¿Pudo haber una cláusula constitucional que evitara que el presidente Leguía traicionara su propia Constitución de 1920, reeligiéndose en 1924 y 1929 con sendas reformas constitucionales, concentrando poderes para construir su ilusoria “Patria Nueva”? Posiblemente no, pues gran parte de los textos constitucionales funcionan de acuerdo a las condiciones sociales, políticas y económicas que la ciencia política analizará y teorizará después. En pleno auge económico, Leguía fue endiosado por las clases medias y los nuevos ricos que disfrutaron de significativas inversiones londinenses y memorables carnavales parisinos; pero cae arrastrado por la Gran Depresión.  Desde entonces, todos los presidentes quisieron parecerse un poco a ese hombrecillo astuto que sabía cuándo usar el sombrero bombín o el de copa. Amplio conocedor de las interioridades del ser humano, tuvo que exiliar al incómodo Haya de la Torre, pero le bastó becar a Europa a José Carlos Mariátegui.

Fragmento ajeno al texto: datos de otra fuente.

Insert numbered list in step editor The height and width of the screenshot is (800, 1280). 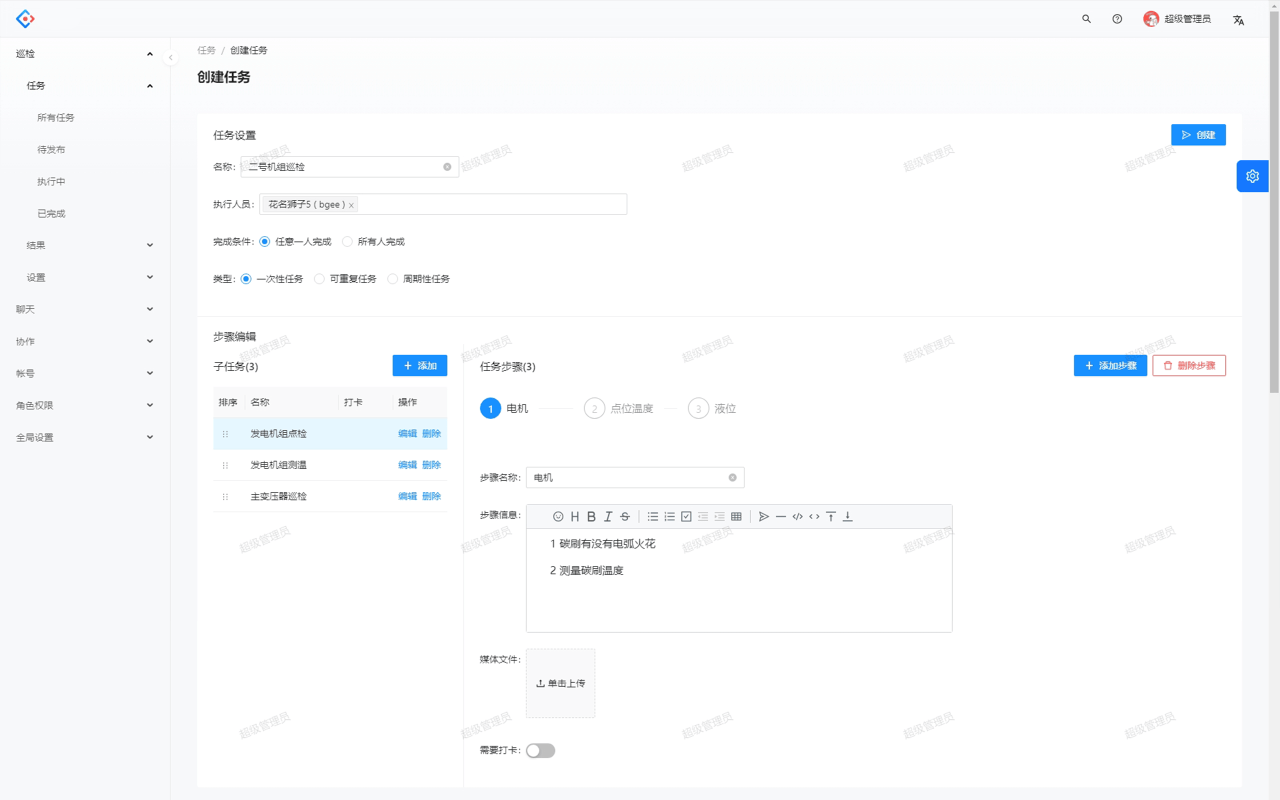pos(669,517)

¿Habría podido un artículo constitucional como el 227 de la Constitución de 1979 evitar el golpe de Estado de Velasco en 1968? Los apristas se sabían despojados de su triunfo por el golpe de 1962, y el periodo siguiente fue de un abierto enfrentamiento entre Ejecutivo y Congreso, dos gabinetes y hasta tres hubieran sido censurados, pues los apristas estaban mejor preparados para las elecciones parlamentarias que los acciopopulistas, dependientes del enorme carisma de Belaunde.  Sabemos ahora que con algunos Tribunales Constitucionales no es necesaria tampoco la segunda denegatoria de confianza, tal como determina la vigente Constitución. Sostengo que esos dos enfrentamientos estaban enmarcados por un fino baile constitucional, pero que el odio mutuo y el afán de venganza hubieran superado cualquier ponderación teórica.

El problema no reside en las disposiciones constitucionales, que como reglas cistercienses están supeditadas a las circunstancias políticas y a la naturaleza de las personas que las usarán con lealtad o con mezquindad. En términos literarios, nuestro endémico mal no reside en las normas sino en dos ogros insaciables, Gargantúa y Pantagruel. El primero nace de las elecciones presidenciales y el segundo de las elecciones parlamentarias.  Ambos exigen todo el poder, porque se autoperciben los representantes genuinos de la mayoría popular. Nadie se atreve a decirles que por Toledo solo votó el 36%, por García el 24%, Ollanta obtuvo el 31%, PPK un ridículo 21%, y Castillo tocó piso con apenas el 19% de verdadero respaldo. Ante ello, Pantagruel no respeta al débil presidente incapaz de construir consensos, mientras que Gargantúa lo quiere convertir en tirano. No se trata de cambiar de Constitución sino de cambiar de forma de gobierno.